§ **Task to carry out**
Return, unchanged, the rows from the one containing "Twitter (45, 977)" through the one containing "wellness treatments (24, 676)", both included, and nothing else.

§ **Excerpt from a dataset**
────────────────

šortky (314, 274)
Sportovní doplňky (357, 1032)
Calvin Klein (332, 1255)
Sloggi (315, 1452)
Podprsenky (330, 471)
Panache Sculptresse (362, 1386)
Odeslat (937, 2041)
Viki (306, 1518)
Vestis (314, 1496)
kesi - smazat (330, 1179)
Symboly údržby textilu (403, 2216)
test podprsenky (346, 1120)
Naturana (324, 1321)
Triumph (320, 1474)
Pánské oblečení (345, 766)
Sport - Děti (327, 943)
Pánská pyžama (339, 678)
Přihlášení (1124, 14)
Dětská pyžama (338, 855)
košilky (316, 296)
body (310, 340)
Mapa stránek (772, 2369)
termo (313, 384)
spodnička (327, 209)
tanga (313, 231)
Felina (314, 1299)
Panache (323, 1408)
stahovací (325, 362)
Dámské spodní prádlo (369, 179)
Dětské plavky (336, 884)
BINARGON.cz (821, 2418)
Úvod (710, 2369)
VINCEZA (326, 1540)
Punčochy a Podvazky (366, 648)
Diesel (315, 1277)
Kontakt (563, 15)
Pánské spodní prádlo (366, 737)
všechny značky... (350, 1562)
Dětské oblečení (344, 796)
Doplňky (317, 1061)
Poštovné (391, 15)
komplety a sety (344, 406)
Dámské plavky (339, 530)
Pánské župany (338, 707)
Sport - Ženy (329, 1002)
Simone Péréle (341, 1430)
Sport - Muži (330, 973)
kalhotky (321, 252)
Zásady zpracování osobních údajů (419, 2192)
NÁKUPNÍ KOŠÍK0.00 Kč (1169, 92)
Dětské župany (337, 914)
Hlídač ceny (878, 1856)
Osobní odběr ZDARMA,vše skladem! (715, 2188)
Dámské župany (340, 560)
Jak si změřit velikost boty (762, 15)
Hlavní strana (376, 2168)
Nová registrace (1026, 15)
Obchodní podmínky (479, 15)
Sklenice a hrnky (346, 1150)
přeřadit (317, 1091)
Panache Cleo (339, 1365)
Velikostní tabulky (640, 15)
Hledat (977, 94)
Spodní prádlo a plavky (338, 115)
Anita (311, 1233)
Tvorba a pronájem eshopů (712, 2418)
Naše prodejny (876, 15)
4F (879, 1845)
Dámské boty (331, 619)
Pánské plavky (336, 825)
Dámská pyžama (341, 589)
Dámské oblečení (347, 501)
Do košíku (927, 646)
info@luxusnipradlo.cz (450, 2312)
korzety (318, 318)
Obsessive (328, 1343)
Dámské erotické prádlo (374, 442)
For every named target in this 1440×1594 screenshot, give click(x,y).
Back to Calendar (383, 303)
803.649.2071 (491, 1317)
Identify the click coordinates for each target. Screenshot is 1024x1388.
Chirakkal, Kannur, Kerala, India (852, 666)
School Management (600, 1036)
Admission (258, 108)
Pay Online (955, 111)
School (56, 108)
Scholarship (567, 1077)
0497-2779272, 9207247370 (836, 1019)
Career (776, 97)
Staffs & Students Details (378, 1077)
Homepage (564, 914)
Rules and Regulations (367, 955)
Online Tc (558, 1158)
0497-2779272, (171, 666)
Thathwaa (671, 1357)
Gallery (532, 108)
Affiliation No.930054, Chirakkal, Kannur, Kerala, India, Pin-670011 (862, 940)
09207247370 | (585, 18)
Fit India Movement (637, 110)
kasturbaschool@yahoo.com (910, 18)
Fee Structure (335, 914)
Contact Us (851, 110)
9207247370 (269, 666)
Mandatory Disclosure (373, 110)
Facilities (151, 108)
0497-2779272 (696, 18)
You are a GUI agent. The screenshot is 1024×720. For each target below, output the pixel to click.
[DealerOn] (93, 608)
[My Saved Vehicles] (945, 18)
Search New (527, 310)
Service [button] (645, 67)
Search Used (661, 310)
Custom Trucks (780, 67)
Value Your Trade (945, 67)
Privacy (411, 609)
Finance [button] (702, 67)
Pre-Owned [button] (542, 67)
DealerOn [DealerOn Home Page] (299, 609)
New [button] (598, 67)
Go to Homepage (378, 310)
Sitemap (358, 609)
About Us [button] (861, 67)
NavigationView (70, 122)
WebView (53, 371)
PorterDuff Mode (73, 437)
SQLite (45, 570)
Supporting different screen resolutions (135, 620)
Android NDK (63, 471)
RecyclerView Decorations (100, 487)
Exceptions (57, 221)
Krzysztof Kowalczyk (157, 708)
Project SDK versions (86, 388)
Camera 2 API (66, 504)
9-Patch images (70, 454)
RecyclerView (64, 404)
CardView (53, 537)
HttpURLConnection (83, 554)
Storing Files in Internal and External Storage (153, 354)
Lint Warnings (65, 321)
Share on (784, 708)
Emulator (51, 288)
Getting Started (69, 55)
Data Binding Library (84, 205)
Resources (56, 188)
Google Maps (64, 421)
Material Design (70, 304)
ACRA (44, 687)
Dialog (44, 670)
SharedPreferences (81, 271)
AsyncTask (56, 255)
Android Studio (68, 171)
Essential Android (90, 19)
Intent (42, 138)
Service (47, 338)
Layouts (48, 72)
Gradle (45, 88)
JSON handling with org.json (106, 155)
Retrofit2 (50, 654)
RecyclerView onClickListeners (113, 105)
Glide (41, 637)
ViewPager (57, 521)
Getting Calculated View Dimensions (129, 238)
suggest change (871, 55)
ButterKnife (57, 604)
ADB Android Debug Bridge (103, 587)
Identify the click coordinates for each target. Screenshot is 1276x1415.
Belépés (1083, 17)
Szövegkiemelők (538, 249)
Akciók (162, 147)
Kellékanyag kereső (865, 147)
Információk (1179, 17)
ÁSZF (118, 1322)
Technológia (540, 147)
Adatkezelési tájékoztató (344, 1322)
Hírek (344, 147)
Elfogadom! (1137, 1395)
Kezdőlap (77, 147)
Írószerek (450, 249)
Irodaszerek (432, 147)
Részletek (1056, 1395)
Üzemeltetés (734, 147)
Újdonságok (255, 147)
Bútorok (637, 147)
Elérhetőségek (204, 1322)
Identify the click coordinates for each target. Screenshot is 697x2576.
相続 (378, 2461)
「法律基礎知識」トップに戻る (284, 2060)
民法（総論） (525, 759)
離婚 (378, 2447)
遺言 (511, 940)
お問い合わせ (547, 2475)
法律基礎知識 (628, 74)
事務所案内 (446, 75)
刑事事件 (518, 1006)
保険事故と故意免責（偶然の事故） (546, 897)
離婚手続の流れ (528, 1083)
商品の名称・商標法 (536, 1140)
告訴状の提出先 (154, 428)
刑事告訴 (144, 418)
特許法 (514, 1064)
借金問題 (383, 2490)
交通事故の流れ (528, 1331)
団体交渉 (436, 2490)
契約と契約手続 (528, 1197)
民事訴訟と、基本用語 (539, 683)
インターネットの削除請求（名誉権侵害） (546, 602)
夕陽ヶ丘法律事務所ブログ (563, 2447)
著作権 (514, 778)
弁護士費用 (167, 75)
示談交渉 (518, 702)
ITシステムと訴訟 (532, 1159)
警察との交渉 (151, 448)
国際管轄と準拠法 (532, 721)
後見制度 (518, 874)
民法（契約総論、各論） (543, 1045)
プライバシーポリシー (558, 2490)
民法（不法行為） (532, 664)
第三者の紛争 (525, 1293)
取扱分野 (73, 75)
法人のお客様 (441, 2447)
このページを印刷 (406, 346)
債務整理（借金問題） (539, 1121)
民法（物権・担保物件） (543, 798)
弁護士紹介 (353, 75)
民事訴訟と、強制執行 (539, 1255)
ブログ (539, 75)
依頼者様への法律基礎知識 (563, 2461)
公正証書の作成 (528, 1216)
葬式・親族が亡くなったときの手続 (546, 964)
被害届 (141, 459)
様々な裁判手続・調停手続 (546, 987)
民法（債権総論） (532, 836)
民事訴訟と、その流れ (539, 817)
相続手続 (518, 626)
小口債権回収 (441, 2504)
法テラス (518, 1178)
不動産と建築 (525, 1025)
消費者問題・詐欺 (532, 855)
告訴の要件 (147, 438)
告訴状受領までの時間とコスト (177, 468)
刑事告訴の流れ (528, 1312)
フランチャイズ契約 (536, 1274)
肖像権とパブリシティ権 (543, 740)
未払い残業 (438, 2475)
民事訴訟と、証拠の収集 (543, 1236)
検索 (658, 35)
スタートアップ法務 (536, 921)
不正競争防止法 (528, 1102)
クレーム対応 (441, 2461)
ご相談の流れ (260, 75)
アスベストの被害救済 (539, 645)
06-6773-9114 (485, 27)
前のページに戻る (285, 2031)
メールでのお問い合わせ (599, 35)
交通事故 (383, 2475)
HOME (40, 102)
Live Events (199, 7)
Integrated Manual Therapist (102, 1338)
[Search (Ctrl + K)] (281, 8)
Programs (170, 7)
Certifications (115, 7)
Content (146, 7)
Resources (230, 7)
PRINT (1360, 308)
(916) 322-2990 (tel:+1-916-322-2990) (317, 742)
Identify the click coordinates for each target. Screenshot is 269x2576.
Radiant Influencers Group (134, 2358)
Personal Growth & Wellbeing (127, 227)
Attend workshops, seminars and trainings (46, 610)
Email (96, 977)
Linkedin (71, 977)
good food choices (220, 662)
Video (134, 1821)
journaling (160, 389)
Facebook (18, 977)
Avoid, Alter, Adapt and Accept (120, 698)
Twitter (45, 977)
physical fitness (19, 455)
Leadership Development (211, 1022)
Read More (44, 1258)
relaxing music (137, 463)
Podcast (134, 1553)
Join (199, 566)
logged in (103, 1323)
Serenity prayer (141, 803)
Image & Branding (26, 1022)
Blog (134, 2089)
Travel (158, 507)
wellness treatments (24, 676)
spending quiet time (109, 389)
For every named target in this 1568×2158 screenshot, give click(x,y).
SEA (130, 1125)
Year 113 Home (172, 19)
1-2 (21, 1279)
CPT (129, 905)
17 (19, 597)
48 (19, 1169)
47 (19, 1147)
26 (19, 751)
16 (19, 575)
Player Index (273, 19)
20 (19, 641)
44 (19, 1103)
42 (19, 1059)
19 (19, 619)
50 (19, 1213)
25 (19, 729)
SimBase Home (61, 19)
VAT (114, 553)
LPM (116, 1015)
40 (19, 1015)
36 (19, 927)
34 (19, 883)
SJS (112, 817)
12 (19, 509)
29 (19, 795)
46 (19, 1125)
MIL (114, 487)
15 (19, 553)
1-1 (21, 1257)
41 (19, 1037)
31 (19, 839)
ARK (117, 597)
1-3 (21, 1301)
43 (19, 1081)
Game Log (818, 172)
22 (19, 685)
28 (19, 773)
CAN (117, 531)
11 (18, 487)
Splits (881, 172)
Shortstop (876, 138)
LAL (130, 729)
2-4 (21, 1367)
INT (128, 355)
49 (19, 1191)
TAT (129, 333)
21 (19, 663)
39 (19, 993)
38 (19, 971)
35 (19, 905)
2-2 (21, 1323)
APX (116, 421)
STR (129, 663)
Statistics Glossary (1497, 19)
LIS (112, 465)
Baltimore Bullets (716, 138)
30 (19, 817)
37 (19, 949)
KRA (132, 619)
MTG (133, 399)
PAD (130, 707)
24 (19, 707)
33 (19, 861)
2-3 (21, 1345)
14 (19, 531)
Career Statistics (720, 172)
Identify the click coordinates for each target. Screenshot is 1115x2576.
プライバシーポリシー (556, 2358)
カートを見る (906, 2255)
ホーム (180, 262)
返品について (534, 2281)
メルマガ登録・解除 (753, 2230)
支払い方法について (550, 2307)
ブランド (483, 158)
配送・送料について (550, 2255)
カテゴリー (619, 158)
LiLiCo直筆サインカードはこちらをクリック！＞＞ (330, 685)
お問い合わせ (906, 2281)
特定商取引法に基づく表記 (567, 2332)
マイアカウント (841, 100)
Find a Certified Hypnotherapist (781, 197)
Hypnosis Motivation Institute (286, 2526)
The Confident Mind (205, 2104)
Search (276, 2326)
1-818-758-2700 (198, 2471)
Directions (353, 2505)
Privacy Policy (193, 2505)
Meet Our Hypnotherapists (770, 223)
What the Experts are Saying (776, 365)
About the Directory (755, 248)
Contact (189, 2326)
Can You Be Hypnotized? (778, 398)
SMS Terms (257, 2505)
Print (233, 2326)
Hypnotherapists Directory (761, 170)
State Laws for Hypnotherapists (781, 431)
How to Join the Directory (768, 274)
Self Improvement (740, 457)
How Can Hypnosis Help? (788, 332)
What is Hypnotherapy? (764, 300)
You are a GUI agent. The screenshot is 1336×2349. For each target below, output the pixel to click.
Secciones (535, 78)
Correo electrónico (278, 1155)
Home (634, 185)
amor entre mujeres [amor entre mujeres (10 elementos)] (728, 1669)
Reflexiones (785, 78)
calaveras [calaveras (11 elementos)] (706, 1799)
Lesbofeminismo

────────────────

§ **Finished task**
Twitter (45, 977)
physical fitness (19, 455)
Leadership Development (211, 1022)
Read More (44, 1258)
relaxing music (137, 463)
Podcast (134, 1553)
Join (199, 566)
logged in (103, 1323)
Serenity prayer (141, 803)
Image & Branding (26, 1022)
Blog (134, 2089)
Travel (158, 507)
wellness treatments (24, 676)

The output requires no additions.